- _DOCUMENT TEXT_:
....

Managing an Absentee Web Design Client



Building a great website requires more than just a beautiful theme, layout, and perfect functionality. It also needs a healthy amount of communication between a designer and their client. 


Because, without client input, we possibly cannot achieve a project’s goals! It will also increase the chances of a successful output.


But it's not rare to have a few of those types of clients who drop a truck of information at once and then go on a long stretch of absence, which possibly has the potential to kill the progress of our project.


To deal with those 'Here Today, Gone Tomorrow', types of clients, let's start from the root.


What Causes This Behaviour?


Once you understand the reasons behind a certain behavior, you can better learn to deal with it.


Normally, for People who happen to be both very busy and dedicated to their jobs, mostly occurs to them. These people are often consumed only with building their brand.


For example, think of an academic who is balancing teaching and speaking engagements.


Long Silence from These Types of Clients is Understandable


But when you have queries or have suggestions you need to tell them, they’re not available, it puts you in a bind. You're just sitting there, waiting for the information you need to keep things moving. Then maybe you decide to focus on another project in the available time. But that only lasts until your client drops out of thin air with another set of work in hand.


Set Clear Benchmarks and Deadlines


One of the best ways to keep a client at least a little focused on their web project is by calling attention to it. But it must be done with intention and consistency.


As you may find out by experience, emailing them after a few weeks of silence, won’t do much good.  And waiting for them to send revised content isn’t a likely option, either.


So, the first thing you should do is to look for ways to get your client’s attention right from the very start of the project. 

Start Working with them to establish benchmarks for where you’d like things to be at different stages. If they have a desired launch date, take that into consideration.


Important Note: Always ask clients for their feedback on your ideas and suggestions or activities.


Let's say, make a table or set deadlines for each thing and share it with the client so that both of you are on the same page.


• Like have the initial design process taken care of in this number of weeks.


• Building and testing need to be completed in this much time.


• A final review must be done this much time before launch.


This will provide the client as well as developers involved with a goal for completing the project. When a client can see the light at the shore of the sea, they are more apt to maintain focus.


Don't lose your cool and avoid open-ended projects.

....

- _RAW DATA_:
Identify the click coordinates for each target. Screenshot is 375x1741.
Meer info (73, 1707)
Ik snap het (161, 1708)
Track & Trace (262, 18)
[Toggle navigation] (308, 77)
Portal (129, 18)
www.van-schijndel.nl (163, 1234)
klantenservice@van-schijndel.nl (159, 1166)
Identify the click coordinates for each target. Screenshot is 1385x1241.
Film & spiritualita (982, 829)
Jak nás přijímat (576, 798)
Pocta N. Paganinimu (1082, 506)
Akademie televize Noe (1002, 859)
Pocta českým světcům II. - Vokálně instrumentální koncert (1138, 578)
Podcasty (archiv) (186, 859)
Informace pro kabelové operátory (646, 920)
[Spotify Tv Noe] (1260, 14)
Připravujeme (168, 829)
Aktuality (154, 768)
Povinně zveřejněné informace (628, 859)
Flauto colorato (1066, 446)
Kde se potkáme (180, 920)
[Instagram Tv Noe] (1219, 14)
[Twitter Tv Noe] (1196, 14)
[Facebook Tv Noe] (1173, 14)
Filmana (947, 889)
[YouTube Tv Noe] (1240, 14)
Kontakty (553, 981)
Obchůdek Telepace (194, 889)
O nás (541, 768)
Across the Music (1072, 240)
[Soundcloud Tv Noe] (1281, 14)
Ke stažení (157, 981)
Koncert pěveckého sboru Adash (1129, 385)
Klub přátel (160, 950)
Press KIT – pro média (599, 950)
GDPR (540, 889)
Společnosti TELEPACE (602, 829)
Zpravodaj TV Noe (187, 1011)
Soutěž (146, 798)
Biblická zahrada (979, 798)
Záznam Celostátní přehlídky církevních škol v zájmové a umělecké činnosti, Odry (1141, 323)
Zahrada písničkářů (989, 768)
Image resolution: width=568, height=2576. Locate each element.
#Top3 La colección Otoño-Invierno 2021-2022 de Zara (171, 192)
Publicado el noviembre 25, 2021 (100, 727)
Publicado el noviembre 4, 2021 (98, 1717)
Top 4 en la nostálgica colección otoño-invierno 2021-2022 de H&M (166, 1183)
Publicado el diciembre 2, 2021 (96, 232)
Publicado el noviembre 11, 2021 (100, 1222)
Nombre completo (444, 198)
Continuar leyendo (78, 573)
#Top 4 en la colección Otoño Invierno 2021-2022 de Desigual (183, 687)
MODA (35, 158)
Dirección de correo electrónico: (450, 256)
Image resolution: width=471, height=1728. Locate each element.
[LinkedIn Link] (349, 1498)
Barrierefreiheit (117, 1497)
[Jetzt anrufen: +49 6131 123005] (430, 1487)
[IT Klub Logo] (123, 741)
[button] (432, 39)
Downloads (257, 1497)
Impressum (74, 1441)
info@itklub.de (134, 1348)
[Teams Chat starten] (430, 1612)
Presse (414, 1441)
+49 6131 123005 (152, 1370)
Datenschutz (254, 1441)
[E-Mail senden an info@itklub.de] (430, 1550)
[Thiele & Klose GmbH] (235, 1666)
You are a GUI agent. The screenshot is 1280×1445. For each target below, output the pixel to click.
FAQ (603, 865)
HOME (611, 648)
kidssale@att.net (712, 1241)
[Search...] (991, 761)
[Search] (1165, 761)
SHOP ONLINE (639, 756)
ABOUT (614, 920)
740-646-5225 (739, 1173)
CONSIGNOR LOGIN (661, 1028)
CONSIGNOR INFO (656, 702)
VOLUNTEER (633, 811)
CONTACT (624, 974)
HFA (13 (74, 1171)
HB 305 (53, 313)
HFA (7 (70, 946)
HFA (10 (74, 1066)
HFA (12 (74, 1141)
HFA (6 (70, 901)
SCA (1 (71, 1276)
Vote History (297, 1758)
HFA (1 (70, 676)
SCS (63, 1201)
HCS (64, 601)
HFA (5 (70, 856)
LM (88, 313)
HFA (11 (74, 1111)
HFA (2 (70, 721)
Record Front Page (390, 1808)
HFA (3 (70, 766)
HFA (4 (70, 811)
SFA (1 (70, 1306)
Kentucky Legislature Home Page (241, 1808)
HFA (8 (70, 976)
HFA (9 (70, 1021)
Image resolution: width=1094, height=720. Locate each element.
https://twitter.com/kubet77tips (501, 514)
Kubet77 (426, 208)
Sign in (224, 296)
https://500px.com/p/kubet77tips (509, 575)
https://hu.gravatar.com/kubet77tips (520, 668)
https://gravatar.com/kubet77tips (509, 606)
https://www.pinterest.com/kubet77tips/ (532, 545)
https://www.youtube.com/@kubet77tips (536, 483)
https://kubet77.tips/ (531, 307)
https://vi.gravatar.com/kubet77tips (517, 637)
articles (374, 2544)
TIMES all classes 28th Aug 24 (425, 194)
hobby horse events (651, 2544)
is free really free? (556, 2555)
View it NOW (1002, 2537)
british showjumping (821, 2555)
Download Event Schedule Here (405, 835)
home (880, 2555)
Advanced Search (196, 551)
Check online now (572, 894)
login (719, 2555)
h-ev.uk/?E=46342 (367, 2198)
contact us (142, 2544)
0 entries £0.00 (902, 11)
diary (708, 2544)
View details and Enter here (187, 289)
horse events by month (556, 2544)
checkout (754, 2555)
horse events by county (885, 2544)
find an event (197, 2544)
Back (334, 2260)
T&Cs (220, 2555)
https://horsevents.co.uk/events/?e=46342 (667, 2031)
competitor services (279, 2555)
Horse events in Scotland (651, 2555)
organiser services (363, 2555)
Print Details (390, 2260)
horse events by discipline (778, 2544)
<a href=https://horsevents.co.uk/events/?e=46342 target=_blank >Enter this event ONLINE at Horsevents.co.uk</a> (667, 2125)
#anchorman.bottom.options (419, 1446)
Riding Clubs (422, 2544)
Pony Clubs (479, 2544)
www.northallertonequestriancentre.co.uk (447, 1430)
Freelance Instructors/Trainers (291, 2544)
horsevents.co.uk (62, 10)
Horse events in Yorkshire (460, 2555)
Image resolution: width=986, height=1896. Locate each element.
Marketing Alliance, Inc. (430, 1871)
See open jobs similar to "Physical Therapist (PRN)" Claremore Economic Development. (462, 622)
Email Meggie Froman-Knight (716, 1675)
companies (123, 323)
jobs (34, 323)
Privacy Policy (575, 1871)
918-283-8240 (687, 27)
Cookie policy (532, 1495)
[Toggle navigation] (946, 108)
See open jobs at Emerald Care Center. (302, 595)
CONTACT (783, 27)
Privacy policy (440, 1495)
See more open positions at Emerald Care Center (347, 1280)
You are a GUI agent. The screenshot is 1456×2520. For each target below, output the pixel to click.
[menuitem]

....

- _WORK INSTRUCTIONS_:
[a] From the article on absentee web design clients, set down the passage from "To deal with those" to "building their brand.", keeping the words unchanged.
[b] Answer these from the article on absentee web design clients:
(i) What example of a busy, dedicated person does it give?
(ii) According to it, what won't do much good after a few weeks of silence?
(iii) What must be done some time before launch?
The items play no part in this work.

- _RESULTS_:
[a]
To deal with those 'Here Today, Gone Tomorrow', types of clients, let's start from the root.


What Causes This Behaviour?


Once you understand the reasons behind a certain behavior, you can better learn to deal with it.


Normally, for People who happen to be both very busy and dedicated to their jobs, mostly occurs to them. These people are often consumed only with building their brand.

[b]
(i) An academic who is balancing teaching and speaking engagements
(ii) Emailing the client
(iii) A final review